Iam ergo ad eam partem veniamus, in qua dubitare adhuc videtur Alypius. Et primo id ipsum perspiciamus quale sit, quod te acutissime atque cautissime movet. (Let's now get to the matter that's still seems in doubt for Alypius. We should first thoroughly consider the nature of the very thing that moves you [to stand] most sharply and cautiously [in opposition]). Contra Academicos III.14.30.

And he never stopped using these two words in this manner. But, after he had committed the psalms to memory early in his priesthood and started to write – for himself apparently – commentaries on them (which became Enarrationes 1-16), they also took on a different meaning, becoming idipsum and used without qualifying clauses. Anyone can look at where he might have learned this phrase – from psalms 4.9, 33.4, 73.6, or 121.3. It translates the Greek ἐπὶ τὸ αὐτό, a prepositional phrase with the adverbial force of together or as one, a translation of a Hebrew adverbial of equivalent force from the verb yachad (יָחַד), to unite.
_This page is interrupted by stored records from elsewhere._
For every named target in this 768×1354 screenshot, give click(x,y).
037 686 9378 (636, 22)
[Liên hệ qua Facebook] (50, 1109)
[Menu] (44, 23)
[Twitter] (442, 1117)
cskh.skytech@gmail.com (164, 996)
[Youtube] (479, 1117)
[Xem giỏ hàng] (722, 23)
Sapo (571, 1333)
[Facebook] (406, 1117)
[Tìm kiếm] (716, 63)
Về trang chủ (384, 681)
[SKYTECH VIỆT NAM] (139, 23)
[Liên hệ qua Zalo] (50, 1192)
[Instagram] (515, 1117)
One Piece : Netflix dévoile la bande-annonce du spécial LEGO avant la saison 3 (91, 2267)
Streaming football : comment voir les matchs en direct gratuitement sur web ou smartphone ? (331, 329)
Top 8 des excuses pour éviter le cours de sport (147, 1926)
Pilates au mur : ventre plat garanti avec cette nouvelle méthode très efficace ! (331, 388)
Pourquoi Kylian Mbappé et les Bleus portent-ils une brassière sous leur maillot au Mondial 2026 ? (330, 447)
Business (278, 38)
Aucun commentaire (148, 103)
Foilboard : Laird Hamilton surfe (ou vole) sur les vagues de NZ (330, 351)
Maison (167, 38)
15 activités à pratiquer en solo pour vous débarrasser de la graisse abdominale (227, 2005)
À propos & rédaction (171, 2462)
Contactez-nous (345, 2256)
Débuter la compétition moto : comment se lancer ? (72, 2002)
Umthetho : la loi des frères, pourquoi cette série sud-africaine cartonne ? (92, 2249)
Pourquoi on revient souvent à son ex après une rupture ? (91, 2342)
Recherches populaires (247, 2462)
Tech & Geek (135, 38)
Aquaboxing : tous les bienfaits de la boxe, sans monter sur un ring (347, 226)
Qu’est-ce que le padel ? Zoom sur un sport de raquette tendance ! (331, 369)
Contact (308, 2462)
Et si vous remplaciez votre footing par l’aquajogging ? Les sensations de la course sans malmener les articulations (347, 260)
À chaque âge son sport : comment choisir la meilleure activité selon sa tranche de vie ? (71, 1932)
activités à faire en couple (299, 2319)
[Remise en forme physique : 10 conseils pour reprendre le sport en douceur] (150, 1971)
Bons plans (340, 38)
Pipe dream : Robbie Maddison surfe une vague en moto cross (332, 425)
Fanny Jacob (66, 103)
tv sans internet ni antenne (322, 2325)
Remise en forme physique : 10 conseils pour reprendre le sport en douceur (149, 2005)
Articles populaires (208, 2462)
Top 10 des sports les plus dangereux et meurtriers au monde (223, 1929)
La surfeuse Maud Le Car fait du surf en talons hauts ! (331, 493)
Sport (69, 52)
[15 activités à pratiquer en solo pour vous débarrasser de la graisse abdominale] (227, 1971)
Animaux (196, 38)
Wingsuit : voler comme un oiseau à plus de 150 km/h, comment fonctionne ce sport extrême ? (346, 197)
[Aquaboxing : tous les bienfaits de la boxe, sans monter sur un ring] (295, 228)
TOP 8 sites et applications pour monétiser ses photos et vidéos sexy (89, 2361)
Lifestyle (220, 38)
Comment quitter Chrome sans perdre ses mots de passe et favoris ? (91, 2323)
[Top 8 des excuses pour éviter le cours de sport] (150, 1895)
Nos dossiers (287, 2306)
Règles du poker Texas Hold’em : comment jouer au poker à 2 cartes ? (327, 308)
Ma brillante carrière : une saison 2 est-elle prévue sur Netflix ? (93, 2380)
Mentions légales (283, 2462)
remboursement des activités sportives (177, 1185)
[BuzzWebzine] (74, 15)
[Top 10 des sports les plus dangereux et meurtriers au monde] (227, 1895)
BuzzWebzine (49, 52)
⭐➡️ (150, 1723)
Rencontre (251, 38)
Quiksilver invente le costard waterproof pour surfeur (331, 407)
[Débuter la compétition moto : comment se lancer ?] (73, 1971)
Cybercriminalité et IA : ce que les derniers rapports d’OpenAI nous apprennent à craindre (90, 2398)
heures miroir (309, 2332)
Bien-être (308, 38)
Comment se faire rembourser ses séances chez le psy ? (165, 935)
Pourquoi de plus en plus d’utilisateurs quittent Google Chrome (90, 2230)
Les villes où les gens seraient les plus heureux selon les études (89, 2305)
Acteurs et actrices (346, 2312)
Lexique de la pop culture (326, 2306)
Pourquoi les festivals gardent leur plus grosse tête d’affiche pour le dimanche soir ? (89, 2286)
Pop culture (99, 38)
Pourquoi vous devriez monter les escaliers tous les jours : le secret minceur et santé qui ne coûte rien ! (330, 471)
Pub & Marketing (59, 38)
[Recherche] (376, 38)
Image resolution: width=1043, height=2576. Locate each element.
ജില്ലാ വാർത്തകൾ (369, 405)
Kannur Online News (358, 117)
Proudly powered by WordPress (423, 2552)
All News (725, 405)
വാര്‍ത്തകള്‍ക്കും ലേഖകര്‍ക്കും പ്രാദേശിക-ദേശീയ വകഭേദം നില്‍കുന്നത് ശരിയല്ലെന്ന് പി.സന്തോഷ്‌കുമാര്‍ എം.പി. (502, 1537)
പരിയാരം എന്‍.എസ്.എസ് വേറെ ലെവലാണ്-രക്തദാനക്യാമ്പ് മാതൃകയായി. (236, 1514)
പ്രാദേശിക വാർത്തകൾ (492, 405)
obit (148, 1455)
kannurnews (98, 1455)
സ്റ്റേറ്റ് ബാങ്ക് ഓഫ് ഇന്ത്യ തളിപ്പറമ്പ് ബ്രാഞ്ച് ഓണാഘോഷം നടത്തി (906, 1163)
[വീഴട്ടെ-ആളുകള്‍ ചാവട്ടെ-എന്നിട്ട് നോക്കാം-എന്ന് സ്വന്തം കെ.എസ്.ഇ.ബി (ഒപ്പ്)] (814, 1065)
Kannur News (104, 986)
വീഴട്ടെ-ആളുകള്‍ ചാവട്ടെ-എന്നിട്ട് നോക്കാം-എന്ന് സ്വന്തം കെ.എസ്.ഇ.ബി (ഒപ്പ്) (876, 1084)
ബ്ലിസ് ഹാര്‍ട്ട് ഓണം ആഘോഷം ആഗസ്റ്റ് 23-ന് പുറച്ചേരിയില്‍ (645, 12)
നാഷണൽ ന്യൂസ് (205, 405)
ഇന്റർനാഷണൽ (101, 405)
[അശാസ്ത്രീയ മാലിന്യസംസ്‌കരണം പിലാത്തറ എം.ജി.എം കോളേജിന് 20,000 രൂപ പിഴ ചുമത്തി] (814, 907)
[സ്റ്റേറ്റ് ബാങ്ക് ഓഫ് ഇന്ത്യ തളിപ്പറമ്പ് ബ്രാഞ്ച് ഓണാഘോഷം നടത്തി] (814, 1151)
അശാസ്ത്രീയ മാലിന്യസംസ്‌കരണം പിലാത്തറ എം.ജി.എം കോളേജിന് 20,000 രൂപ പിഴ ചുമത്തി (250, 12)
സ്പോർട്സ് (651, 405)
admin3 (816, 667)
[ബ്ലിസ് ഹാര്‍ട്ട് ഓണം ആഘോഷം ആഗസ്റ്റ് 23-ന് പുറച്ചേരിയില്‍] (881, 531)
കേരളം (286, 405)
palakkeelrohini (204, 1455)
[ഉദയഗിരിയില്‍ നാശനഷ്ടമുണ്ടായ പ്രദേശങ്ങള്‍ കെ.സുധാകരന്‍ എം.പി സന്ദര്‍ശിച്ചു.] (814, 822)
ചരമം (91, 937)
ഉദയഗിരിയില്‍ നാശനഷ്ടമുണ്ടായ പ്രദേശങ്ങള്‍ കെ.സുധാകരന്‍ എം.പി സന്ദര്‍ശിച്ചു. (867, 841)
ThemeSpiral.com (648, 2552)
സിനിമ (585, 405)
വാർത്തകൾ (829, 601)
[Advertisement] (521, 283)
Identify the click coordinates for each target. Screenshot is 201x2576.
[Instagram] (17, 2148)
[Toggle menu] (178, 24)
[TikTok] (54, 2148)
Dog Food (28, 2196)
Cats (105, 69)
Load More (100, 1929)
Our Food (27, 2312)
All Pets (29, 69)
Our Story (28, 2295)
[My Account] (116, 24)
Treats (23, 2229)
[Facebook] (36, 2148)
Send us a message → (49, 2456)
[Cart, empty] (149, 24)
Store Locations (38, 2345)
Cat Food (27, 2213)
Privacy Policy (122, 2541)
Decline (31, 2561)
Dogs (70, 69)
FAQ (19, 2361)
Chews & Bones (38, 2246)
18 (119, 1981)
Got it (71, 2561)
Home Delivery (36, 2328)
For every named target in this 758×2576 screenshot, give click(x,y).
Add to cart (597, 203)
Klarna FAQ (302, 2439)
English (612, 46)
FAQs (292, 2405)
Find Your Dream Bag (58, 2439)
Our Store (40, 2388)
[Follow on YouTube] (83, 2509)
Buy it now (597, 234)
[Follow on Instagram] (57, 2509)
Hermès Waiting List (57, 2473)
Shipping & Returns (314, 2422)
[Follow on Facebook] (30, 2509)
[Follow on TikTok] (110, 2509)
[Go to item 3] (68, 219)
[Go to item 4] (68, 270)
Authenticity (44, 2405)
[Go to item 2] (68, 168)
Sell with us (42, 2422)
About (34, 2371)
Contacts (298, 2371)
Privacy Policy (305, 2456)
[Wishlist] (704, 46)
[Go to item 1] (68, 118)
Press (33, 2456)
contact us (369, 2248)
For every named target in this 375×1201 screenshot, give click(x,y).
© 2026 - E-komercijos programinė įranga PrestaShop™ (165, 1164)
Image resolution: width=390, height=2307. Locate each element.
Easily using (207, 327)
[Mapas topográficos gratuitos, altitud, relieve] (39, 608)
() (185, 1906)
Jerome translates it with simul (yet the Nova Vulgata – why? – has retained idipsum in all four psalms: 4.9, 34.4, 74.6, 122.3)

Here's what I want to know:

Option A: Did Augustine know this Graecism (in id ipsum) and take liberties at making it mean what he wanted?

Option B: Was he confused by this oddity and made it a name for the divinity?

If A, Augustine did not read Scripture as tried to teach others to read it, as having an agency of its own. If B, then it is quite the happy fault: ignorance and error metamorphosed from a vague, intensified demonstrative into praise – a sign of a proclivity to find an underlying, unifying it that stands beneath everything. (Of Augustine's proclivity for this I have no doubt). But it gets even wilder: Augustine – unwittingly – enacts in these humble little words the Christian understanding of error in the histories of beings like us – for whom our mistakes become the foundation (through confessio) from which we grow into children of God – in idipsum (Ps. 4.9). Here we are, errant beings hungering to praise being itself which we cannot find, yet in search of which we so often stray – a paradox Augustine describes well in the beginning of his own story: et laudare te vult homo, aliqua portio creaturae tuae, et homo circumferens mortalitatem suam, circumferens testimonium peccati sui et testimonium quia superbis resistis; et tamen laudare te vult homo, aliqua portio creaturae tuae. The idea that this isn't really in our hands, that we're fooling ourselves if we think we can find a way out on our own, that every misstep and mistake – even if inevitable – could lead to something better than before is at the heart of Augustine's Confessiones and at the heart of the Christian belief in a felix culpa and the hope of the Ambrosian casta meretrix and of a life lived gratefully. I'd like to go with Option B, but I'm wondering if there's a C.

Perhaps all that is a bit too fanciful to find in this little idipsum. Then again, some find the very idea that there could be such a use of idipsum at all rather fanciful.


*And, for Augustine, the ground of all thought itself.